Why solar cars are really about efficiency
The World Solar Challenge have been held since 1987. This is a great competition where people often ask: why doesn’t my car have solar panels? Long hasn’t this been an option, but since 2012 Toyota is offering a solar roof on their Prius. This has mostly been a gimmick, where you at most charge to keep the air condition running. In normal cars it just doesn’t attribute enough.
In the specially designed solar cars it’s proven that decent speeds are possible. The Tokai Challenger, winner of 2009, drove at an average speed of 100,5 km/h. And even though the maximum size of the surface of solar panels was lowered from 6 to just 2,64 square meter the last winner of the world solar challenge still managed a speed of 81,2 km/h. This is done, because every aspect of the car is design for efficiency. This means special tires, low air resistance and above all low weight.
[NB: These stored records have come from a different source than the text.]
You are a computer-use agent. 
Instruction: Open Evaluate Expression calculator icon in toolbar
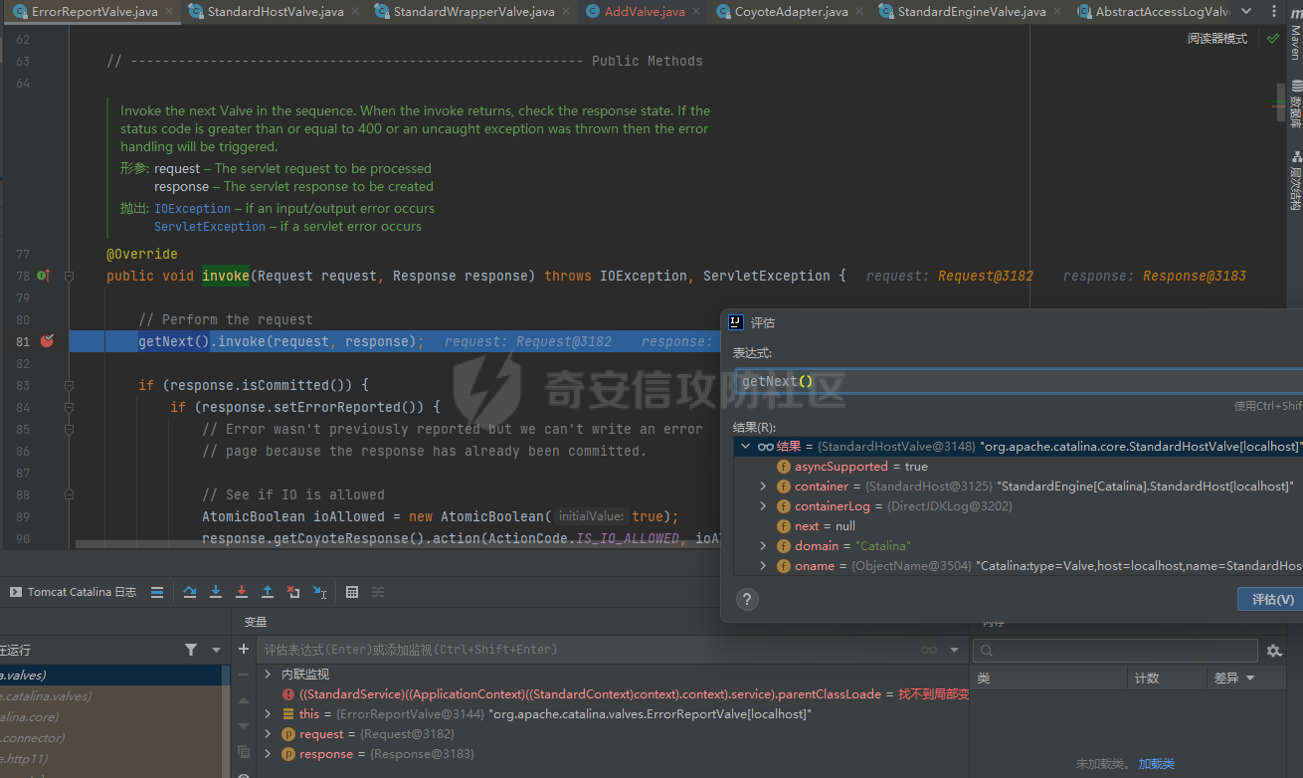[352, 592]
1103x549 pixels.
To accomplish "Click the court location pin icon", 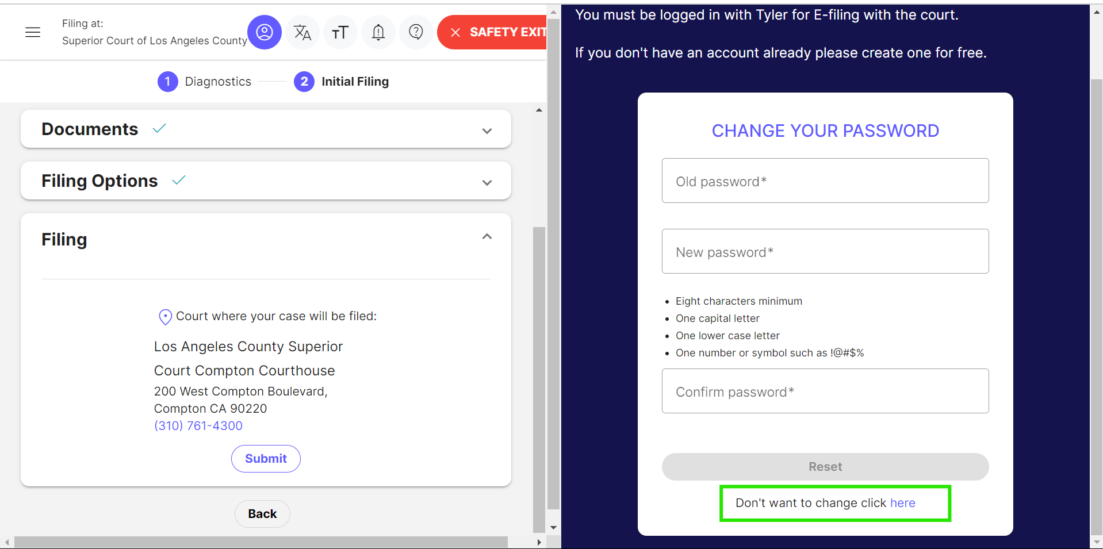I will click(x=165, y=317).
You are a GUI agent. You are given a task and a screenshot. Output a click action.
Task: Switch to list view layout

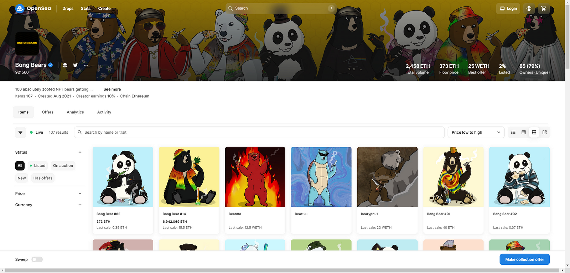point(513,132)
Here are the weight of the car from the winners of last three editions:
Nuna 7 (2013): 190 Kg
Nuna 8 (2015): 150 Kg
Nuna 9 (2017): 141 Kg
The cars have very small batteries (only 20 kg) which means that sunlight is put directly into forward speed. The cars themselves are from the ground on developed for efficiency, not for practical means. The drivers are mostly packed into a small cockpit without air conditioning. Every bit of sunray needs to be converted to energy.
This ‘solar’ approach doesn’t go well on electric cars. Take for example Tesla who have been touted to make efficient electric cars. Those cars are developed for normal usage with four persons with decent top speeds. Also, very important is to have enough range. This leads too big heavy batteries and a heavyweight car:
Tesla Model S: 2200 kg (90 Kwh)
Tesla Model X: 2440 kg (90 Kwh)
Tesla Model 3: 1611 kg (60 Kwh)
The Tesla’s are more than ten times as heavy, so the roof size is just too small to have any impact. See also:
The cruiser class
So we have super efficient solar cars on one side and fast and practical electric cars on the other side. In 2013 a new racing class was introduced to combine these two things. The cruiser class. Cars are judged not only on speed, but on practical aspects as well. Since its inception this competition have been won by team of the technical university Eindhoven. They designed a practical four-seater car which was solar powered and weighed only 370 kg.
Now the original team formed a startup company “Lightyear” taken things a step further. They created a full practical car with a 60 kWh battery pack and a solar roof. Why is this special? Tesla’s were designed to bring electric cars to the masses. So, they didn’t took the approach (like General Motors did with the EV1) to optimize the car to get as far as possible on a small battery. Tesla’s goal was a car that looks good, drives good and has a decent range. Besides the electric motor self it uses a lot of standardized components.
Lightyear came from superefficient background of the World Solar Challenge. It reinvented the car from the ground up with low weight and low air resistance in mind. The total weight with a 60 kWh (same as Tesla) battery is 1300 Kg. Because of the low air resistance (Cw is below 20) with a moderate weight the range is a decent 725 km (WLTP). The efficiency also improved, because it uses four independent in wheel motors.
In car making it’s an old recipe to make lightweight cars with a decent engine (Mazda MX5, Lotus), but now applied to range instead of speed. It’s like a certain moment it doesn’t add up to make motor/battery bigger anymore. Instead, make it heavier to get more power, make it lighter to take full advantage. So the Lightyear with 60Kwh has a longer range than Tesla with a 100 kWh battery.
Based on this the batteries shouldn’t become bigger, but lighter. Think of battery improvement like
a) Nano sized silicon: https://www.innovationtoronto.com/2019/01/10-times-more-capacity-for-lithium-ion-batteries/
b) Fluoride based batteries: https://newatlas.com/fluoride-battery-caltech/57563/
This is of course a two-sided blade as the article on nano sized silicon states:
“Imagine a car having the same size battery as a Tesla that could travel 10 times farther or you charge 10 times less frequently, or the battery is 10 times lighter.”